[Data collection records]
◆ ◆ ◆
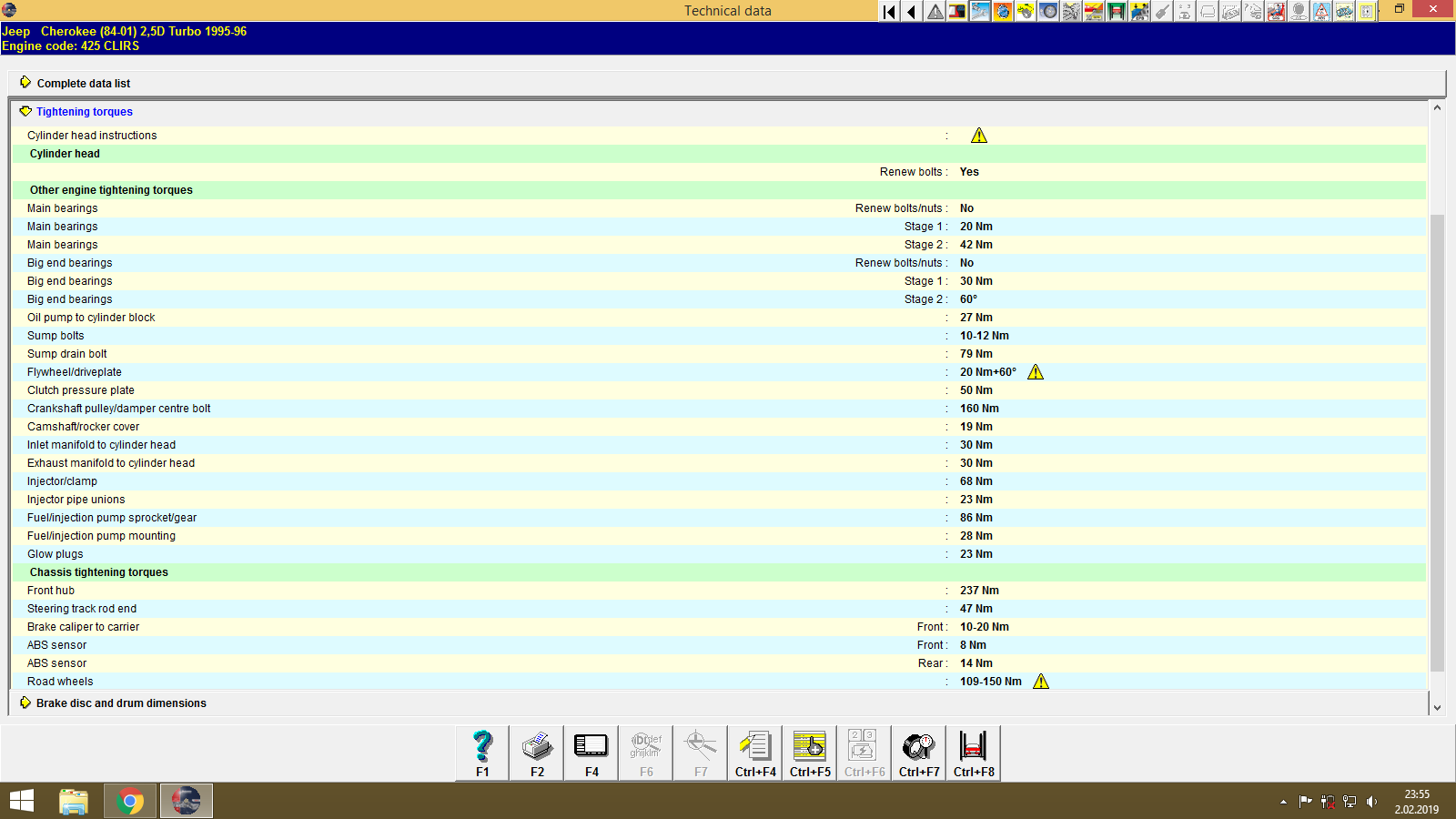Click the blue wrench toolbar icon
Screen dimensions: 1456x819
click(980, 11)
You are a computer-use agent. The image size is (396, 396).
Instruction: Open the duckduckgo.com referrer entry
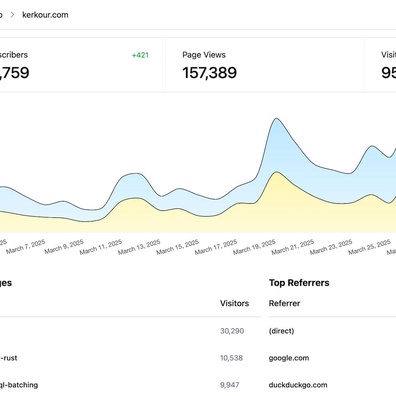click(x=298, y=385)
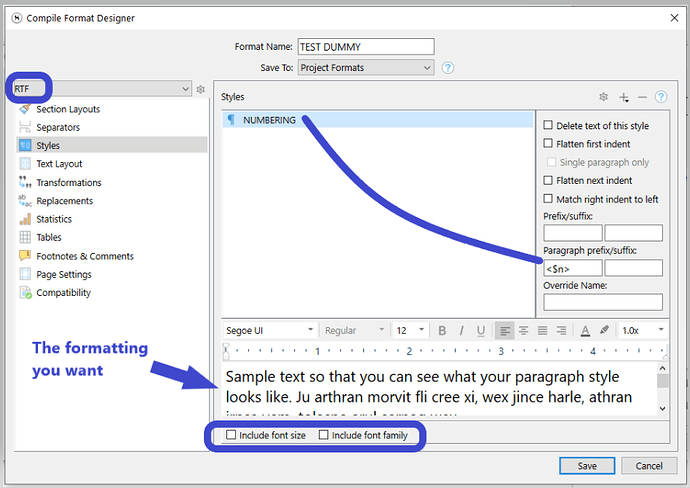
◆ ◆ ◆
### WORK TO BE COMPLETED
Please turn every line of the records above into a numbered list, skipping any blank lines and leaving out the pictures.

### SOLUTION FOR THIS EXERCISE
1. Click the blue wrench toolbar icon
2. Screen dimensions: 1456x819
3. click(980, 11)
4. You are a computer-use agent. The image size is (396, 396).
5. Instruction: Open the duckduckgo.com referrer entry
6. click(x=298, y=385)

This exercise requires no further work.